I have been using a Samsung Galaxy S3 to work on an app that uses the barometer estimate the user's altitude. I use SensorManager.getAltitude(p0, p), and set p0 equal to the sea-level pressure reported at the nearest airport. I set p equal to the value returned by the barometer.
Unfortunately, the altitude returned is systematically 20 meters or so higher than what it actually is. I'm certain that the barometer is returning pressure values that are too low, so SensorManager.getAltitude is returning a higher altitude. I've even driven to an airport from which I have gotten the sea-level pressures and laid my phone level with the runway, to prove this point.

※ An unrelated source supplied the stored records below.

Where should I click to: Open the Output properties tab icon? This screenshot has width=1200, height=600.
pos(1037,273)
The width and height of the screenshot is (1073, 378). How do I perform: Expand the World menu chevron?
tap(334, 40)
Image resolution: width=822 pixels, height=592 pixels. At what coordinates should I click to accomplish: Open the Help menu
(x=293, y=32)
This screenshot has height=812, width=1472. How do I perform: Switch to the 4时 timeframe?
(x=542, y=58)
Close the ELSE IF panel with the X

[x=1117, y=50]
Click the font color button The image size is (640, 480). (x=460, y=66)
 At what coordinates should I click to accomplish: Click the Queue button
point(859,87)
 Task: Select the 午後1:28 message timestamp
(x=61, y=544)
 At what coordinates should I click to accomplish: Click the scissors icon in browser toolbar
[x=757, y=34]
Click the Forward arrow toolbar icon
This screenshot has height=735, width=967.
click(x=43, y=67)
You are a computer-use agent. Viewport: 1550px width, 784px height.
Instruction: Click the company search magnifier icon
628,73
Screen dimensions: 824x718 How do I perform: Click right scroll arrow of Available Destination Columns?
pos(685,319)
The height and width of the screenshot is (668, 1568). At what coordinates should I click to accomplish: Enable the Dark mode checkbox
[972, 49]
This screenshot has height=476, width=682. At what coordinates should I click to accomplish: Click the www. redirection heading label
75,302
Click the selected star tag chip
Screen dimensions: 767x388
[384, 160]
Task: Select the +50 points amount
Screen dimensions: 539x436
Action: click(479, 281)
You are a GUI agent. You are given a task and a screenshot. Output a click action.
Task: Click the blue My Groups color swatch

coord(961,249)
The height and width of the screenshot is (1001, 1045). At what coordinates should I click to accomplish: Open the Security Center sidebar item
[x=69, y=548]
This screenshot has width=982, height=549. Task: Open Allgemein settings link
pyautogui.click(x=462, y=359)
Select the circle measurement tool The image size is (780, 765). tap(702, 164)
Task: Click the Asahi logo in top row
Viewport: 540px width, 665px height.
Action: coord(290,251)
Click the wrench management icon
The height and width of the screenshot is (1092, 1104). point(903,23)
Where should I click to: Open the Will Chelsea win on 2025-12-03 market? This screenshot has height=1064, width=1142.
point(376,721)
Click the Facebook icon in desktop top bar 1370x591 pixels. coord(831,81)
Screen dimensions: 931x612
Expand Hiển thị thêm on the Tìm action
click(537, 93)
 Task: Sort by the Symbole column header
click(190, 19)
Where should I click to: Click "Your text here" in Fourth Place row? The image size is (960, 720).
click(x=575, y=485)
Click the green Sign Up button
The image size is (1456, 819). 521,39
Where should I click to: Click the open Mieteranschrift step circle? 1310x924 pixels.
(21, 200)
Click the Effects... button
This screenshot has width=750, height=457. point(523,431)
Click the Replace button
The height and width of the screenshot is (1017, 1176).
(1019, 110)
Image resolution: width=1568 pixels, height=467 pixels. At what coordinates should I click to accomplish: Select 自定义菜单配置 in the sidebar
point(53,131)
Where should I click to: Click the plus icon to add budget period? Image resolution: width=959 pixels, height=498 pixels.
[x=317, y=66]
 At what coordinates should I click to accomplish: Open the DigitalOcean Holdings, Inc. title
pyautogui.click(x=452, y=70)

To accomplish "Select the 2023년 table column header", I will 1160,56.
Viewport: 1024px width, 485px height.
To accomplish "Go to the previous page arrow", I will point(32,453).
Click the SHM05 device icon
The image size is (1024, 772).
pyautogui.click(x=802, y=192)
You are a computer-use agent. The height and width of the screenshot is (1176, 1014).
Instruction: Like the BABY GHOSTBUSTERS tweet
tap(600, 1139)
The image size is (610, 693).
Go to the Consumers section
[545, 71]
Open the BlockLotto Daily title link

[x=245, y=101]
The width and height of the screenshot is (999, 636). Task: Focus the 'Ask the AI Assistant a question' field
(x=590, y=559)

When checking the accuracy of the barometer (with the accuracy field of the SensorEvent), it returns a value of zero, which means "the sensor cannot be trusted" or "calibration is needed" (https://developer.android.com/reference/android/hardware/SensorManager.html#SENSOR_STATUS_UNRELIABLE).
Specifically, my questions are:
Is this normal? I don't have another device with a barometer, so I can't check. How does the phone determine it's sensor "cannot be trusted"?
Is there any way to calibrate the sensor? Ideally, I could check the accuracy of a user's barometer, and then calibrate it (assuming I knew how much the barometric values were off by).